Does the heart hurt - worry or not?
And it manifests itself in severe pain. But! Most often, pain is felt in the middle of the chest. The pains are strong, constricting, pressing, they can give in the left shoulder blade, or the left arm, or even under the jaw (also on the left). Alas, not so simple. There are painless forms of angina pectoris. This is a kind of trap. The patient does not feel any pain (maybe true, shortness of breath), and the process goes (ischemia increases, the myocardium suffers), and the final may be unexpected - a heart attack! It would seem out of the blue. Well, this is if the patient is not examined. This happens often. Therefore, my advice: if there is a predisposition to coronary heart disease, it is necessary to be examined.
Predisposition means prerequisites. These include diseases of the cardiovascular system in the family (close relatives) and in the patient himself (arterial hypertension, ischemic heart disease, heart attacks), obesity, diabetes, bad habits (primarily smoking, it is very conducive to intimal damage - the inner shell - vessels and provokes their hardening).In such situations, it is necessary to go to the therapist, cardiologist and be examined, without waiting for serious complications.
And now let's talk about pseudo-cardiology
Two main groups of causes can cause pain in the chest. First of all, it is the spine. More precisely, not the spine itself, but various pathological changes in it. These include posture disorders, curvature (scoliosis, kyphosis), osteochondrosis (changes in the intervertebral discs), intercostal neuralgia of the most diverse origin.
The pains that are caused by diseases of the spine are, as a rule, short-term in nature (they are intermittent, though recurring pains), more often stitching (but there may be burning, irritating, with backache). In general, the nature of pain - this concept is extremely subjective. Who feels like, who describes how (sometimes he paints in a very colorful and verbose manner). Localization of pain is predominantly punctual, in any case, clearly defined (in some cases, the patient can indicate with a finger where it hurts). One more thing. Such pains (associated with the spine, like intercostal neuralgia) are mostly associated with breathing.That is, they can increase with a deep breath.
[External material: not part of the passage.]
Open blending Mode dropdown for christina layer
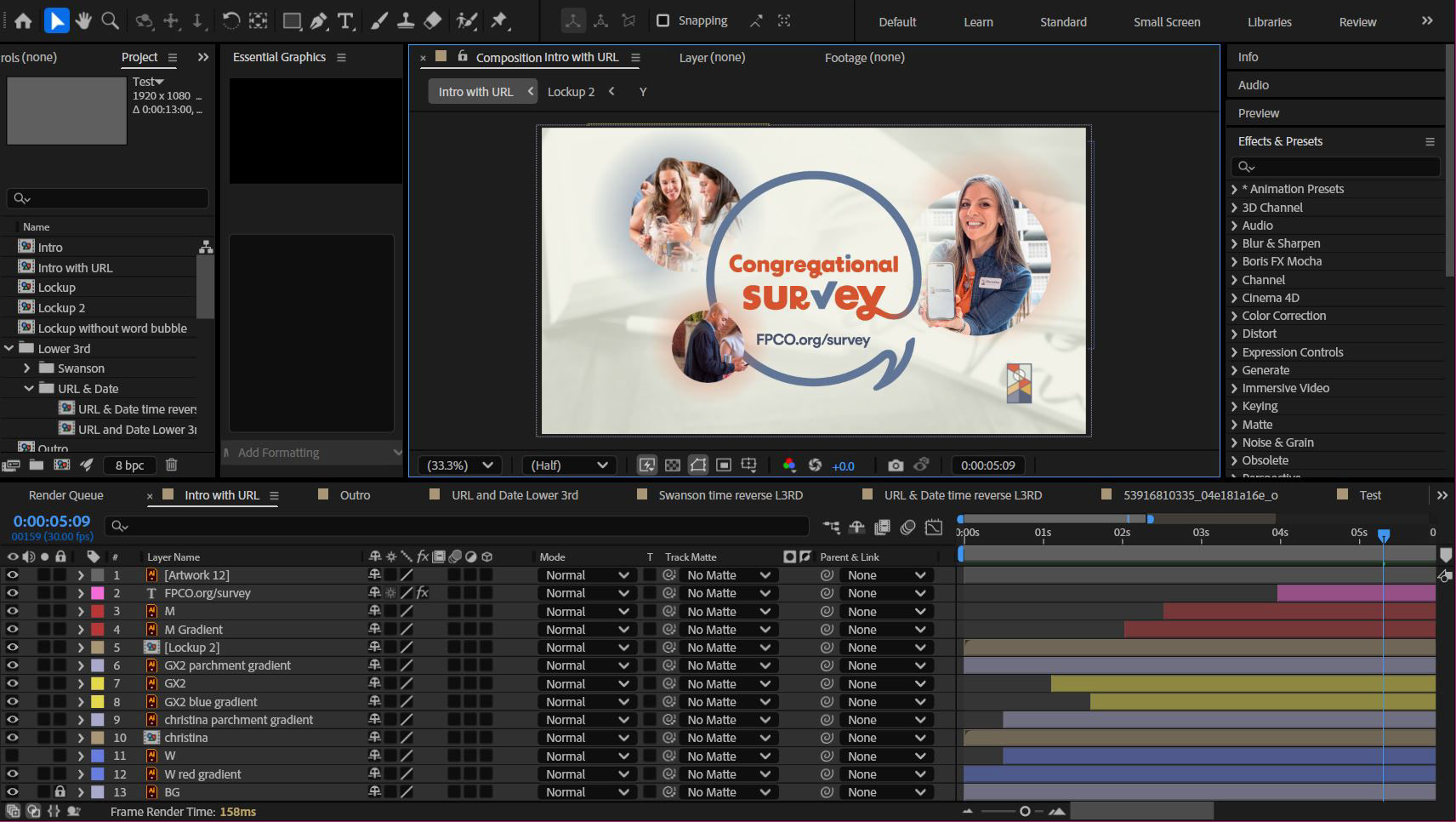1456x822 pixels. tap(587, 738)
The next very large group is the pathology of the upper part of the gastrointestinal tract. There are a lot of organs in this part of our body. We list them: the stomach, duodenum, pancreas, gallbladder, lower esophagus. The pathology of any of these organs can give pain in the chest, including the chest.
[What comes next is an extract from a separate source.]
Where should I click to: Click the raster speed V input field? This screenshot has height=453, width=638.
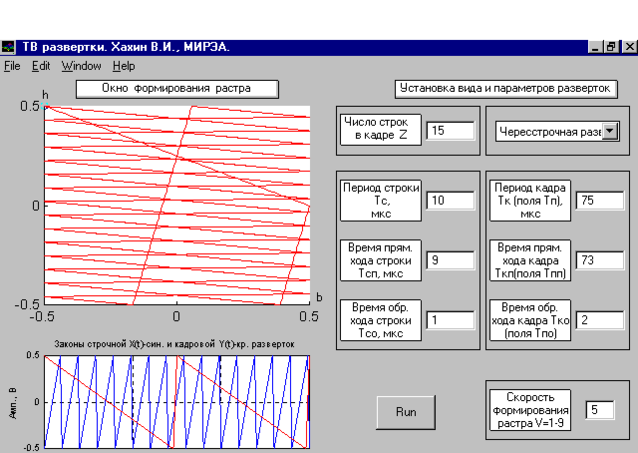pos(599,410)
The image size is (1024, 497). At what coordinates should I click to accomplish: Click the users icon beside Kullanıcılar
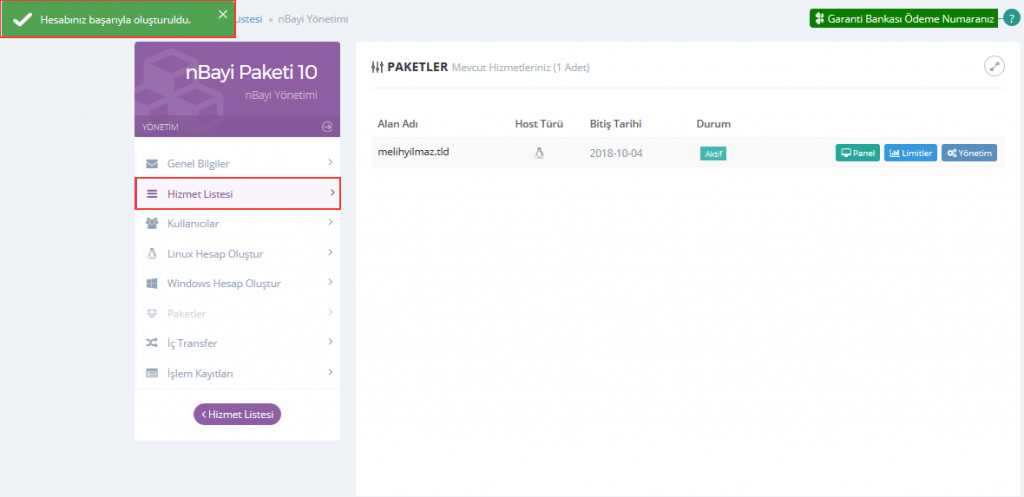(x=152, y=223)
Why is this possible: a particular organ hurts, and we feel pain elsewhere? And perhaps this is due to the presence of a huge number of nerve branches, which are available in the abdominal cavity, in the abdomen as a whole and in the epigastric region (under the spoon), where the solar plexus is located. Therefore, it often happens that a patient with cholelithiasis in a state of attack can be hospitalized with a diagnosis of "myocardial infarction", so similar is the clinical picture. And only the electrocardiogram will put everything in its place.
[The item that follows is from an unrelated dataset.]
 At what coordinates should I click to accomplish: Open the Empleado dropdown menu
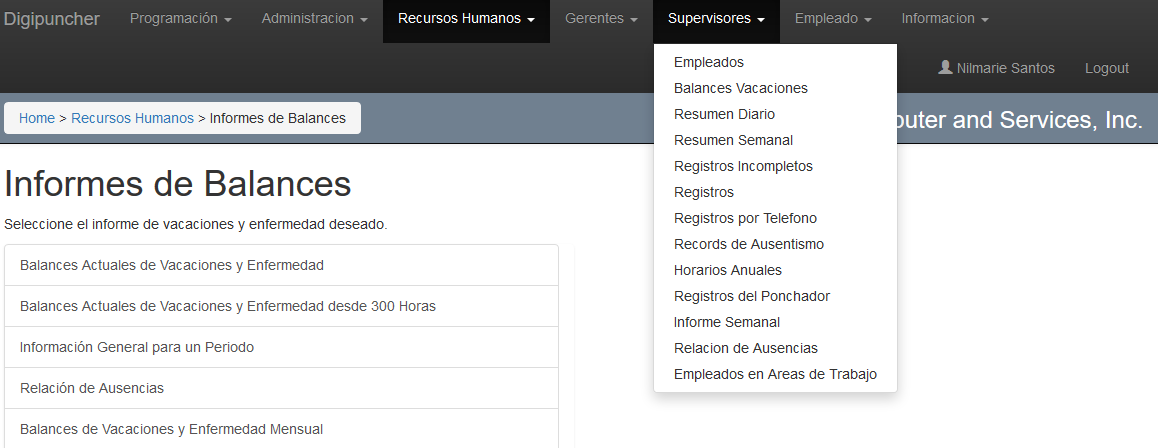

The pains in the pathology of the upper part of the gastrointestinal tract can be very different in intensity (weak, strong), and in nature (aching, pressing, sawing, tearing), but they are no longer so limited and the area of these pains is blurred. More often, patients are shown with a palm rather than a finger.And with examination and further examination (at least - ultrasound of the abdominal cavity), changes in the internal organs are inevitably revealed.